As a side note you might want to check out the other essays in the series. Thanks to @mlq3 for the link to The Nation.

Even as AIG discloses counterparties to CDS, GIA and Securities lending transactions (pd), how can we not have doubts when AIG--- a zombie institution that is now 80% owned by US Taxpayers is obligated to giving executives and employees US$165 Million worth of contractual bonuses?

Seriously? A company that needed the help of the US Government to exist will be paying those bonuses? Surely those executives can return the money. People understand that if you do a good job, certainly it wouldn't be terrible to reward this. But when a company goes under and you're still paid a bonus for a job not well done?

Reward a good job done, but punish a terrible one. That's @davetaylor's point was all about yesterday on twitter. That's the point of his blog on "How do you know when CEOs are being paid too much?" And I agree.

In 1949, Albert Einstein wrote, "Why Socialism?" in it he spoke about the real evil in a capitalist society. He said:

The economic anarchy of capitalist society as it exists today is, in my opinion, the real source of the evil. We see before us a huge community of producers the members of which are unceasingly striving to deprive each other of the fruits of their collective labor -- not by force, but on the whole in faithful compliance with legally established rules. In this respect, it is important to realize that the means of production -- that is to say, the entire productive capacity that is needed for producing consumer goods as well as additional capital goods -- may legally be, and for the most part are, the private property of individuals.
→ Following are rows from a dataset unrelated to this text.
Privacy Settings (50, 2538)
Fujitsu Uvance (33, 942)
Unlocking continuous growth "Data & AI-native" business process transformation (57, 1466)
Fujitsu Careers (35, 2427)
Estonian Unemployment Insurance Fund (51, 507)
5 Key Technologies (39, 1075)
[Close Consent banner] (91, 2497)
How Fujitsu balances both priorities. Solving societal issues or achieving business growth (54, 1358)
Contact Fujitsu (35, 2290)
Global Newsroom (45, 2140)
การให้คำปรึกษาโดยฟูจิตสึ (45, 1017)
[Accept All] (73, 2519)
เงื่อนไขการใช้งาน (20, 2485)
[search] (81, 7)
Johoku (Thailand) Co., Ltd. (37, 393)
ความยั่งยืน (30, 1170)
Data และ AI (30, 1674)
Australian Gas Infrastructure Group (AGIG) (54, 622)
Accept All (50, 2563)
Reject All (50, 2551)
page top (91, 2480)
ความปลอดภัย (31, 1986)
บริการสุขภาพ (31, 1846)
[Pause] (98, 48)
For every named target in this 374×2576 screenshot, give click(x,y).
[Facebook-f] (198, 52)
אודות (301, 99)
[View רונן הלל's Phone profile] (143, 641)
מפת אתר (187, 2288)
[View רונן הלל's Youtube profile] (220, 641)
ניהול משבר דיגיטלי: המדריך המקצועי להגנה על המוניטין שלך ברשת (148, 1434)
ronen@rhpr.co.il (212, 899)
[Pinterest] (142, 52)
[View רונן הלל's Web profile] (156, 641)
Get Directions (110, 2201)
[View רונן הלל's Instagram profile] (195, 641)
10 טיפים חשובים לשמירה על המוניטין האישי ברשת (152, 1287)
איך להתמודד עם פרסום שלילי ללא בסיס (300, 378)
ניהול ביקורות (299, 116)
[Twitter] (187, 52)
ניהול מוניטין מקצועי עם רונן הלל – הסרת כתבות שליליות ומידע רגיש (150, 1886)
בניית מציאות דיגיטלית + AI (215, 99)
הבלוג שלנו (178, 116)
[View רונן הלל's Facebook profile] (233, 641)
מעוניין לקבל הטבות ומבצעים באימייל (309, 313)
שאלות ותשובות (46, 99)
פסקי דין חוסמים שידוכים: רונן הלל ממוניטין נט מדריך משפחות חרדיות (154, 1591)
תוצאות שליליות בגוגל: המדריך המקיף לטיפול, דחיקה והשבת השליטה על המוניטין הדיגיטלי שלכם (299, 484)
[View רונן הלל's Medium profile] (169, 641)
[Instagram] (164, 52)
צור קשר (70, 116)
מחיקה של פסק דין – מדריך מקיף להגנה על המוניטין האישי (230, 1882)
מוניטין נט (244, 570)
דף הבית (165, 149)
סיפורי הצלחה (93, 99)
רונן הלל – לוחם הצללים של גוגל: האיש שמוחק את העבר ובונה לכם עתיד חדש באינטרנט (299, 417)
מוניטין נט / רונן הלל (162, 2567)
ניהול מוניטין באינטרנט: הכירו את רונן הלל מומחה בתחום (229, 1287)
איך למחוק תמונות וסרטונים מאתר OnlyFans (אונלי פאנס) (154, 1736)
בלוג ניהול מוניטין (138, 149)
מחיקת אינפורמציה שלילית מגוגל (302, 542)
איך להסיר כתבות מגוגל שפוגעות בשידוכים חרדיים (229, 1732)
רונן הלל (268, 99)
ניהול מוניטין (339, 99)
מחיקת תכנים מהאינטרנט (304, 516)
Sixty years later, the world is faced by a Global Economic Crisis and its ferocity, we haven't seen since 1939 1929 (corrected for typo, sorry). Don't get me wrong. We're not in a depression just yet. Bad as it is. A lot has changed since Einstein wrote that piece. In the past sixty years, instead of a community of producers and a separate community of consumers, increasingly the world is moving towards the blurring and the mash-up of the two. The digital and startup culture existing on the Internet will distill. The mantra that should emerge with a Reimagination of Capitalism is: "How can I change the world?"

This is a capitalism that yes, we are driven by profit. Yes, we are protecting shareholder equity. But more than that, we're out here doing this because we want the world to be a better place. "A higher purpose", if you will.

Above video is @GaryVee's #sxsw keynote video via @nicknich3 on friendfeed. Awesome stuff he has there.

The current crisis is precipitated because credit is frozen. That's a problem not just for huge businesses but everyone that needs money to finance some enterprise. The more people are able to borrow money from other than a loan shark, the better they're are, wouldn't you say?

Even as we argue whether or not Obama's and other governments' stimulus is Behind the Curb or not (I think it is behind), arguably, in the here and now, Toxic Assets need to be dealt with. Lenders--- whether bonds, banks or whatnut need the assurance that their clients are solvent to repay them. In other words, get the credit markets flowing again because it is this life blood that keeps people, whether they are from Africa, or Los Angeles, from doing things, from making things, to building innovative new products, to being productive members of society.

Is it a reimagination of socialism that need to take place? I disagree.

Why Capitalism? Money with purpose can responsibly drive the world. It is a Reimagining of Capitalism that need to take place. Capitalism needs to bring back the value of protecting shareholder equity, better corporate governance and then it needs to leverage that money, that profit to go change the world.